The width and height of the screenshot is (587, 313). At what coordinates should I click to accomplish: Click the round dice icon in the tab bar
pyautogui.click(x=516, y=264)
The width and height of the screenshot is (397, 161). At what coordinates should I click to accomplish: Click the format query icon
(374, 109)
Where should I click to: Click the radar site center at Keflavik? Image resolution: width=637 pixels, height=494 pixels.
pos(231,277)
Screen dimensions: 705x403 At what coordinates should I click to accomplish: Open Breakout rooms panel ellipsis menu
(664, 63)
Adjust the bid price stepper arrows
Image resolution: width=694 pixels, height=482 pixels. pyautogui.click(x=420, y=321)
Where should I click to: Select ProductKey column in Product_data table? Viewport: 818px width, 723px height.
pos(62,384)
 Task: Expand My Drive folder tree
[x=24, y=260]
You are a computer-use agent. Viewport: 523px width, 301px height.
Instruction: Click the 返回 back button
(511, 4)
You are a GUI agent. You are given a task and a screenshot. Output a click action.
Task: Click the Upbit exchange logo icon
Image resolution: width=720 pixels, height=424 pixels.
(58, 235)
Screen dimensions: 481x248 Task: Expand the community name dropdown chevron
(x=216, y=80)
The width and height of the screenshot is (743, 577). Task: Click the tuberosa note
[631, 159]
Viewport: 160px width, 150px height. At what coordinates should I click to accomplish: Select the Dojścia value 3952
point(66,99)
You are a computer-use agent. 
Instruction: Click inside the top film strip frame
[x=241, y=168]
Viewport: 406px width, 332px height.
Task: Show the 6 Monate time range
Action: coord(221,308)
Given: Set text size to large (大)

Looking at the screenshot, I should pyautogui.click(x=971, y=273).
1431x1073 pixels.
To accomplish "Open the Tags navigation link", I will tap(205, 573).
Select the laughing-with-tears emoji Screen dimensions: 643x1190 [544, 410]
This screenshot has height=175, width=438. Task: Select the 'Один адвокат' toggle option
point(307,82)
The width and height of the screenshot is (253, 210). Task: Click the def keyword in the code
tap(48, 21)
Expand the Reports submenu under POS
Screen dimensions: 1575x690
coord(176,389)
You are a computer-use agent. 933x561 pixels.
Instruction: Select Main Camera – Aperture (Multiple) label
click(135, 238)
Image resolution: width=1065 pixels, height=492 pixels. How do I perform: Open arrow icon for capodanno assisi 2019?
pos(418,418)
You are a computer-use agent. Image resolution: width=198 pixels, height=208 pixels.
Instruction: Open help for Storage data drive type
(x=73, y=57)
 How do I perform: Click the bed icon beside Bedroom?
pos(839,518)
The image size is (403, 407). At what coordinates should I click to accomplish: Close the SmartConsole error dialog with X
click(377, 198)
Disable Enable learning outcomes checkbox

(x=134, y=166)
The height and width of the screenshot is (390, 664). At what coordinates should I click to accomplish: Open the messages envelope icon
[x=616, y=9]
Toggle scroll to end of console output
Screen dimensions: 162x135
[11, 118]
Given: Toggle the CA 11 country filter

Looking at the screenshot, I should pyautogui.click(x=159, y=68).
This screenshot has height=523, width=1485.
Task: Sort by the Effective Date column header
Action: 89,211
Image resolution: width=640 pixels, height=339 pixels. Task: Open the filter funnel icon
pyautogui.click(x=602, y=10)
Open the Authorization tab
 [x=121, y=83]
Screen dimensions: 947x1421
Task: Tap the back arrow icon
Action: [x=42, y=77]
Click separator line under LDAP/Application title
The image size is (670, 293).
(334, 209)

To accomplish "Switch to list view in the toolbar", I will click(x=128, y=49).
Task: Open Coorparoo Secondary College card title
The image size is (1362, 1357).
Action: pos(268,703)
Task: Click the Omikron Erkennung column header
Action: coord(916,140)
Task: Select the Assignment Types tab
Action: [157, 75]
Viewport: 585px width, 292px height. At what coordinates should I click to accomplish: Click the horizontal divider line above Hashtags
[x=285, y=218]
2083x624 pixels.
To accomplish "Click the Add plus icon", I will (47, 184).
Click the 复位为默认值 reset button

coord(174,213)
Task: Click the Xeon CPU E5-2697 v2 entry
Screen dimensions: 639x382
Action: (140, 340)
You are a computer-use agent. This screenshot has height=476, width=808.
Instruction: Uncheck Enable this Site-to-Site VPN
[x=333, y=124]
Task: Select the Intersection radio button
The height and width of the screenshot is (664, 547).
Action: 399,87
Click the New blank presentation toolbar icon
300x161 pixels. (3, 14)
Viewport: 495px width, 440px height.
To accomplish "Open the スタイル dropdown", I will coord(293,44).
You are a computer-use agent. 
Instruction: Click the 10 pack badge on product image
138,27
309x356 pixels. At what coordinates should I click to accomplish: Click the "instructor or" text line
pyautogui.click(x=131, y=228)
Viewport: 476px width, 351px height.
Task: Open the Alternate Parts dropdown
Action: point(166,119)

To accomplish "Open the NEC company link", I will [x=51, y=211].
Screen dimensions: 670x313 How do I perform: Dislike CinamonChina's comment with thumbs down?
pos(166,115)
★ ★ ★
- Task directions:
Give the lines of the items above as a numbered list, from the very first line through the line containing "[x=24, y=260]", leaving out any blank lines.

- Answer to this task:
1. The width and height of the screenshot is (587, 313). At what coordinates should I click to accomplish: Click the round dice icon in the tab bar
2. pyautogui.click(x=516, y=264)
3. The width and height of the screenshot is (397, 161). At what coordinates should I click to accomplish: Click the format query icon
4. (374, 109)
5. Where should I click to: Click the radar site center at Keflavik? Image resolution: width=637 pixels, height=494 pixels.
6. pos(231,277)
7. Screen dimensions: 705x403 At what coordinates should I click to accomplish: Open Breakout rooms panel ellipsis menu
8. (664, 63)
9. Adjust the bid price stepper arrows
10. Image resolution: width=694 pixels, height=482 pixels. pyautogui.click(x=420, y=321)
11. Where should I click to: Select ProductKey column in Product_data table? Viewport: 818px width, 723px height.
12. pos(62,384)
13.  Task: Expand My Drive folder tree
14. [x=24, y=260]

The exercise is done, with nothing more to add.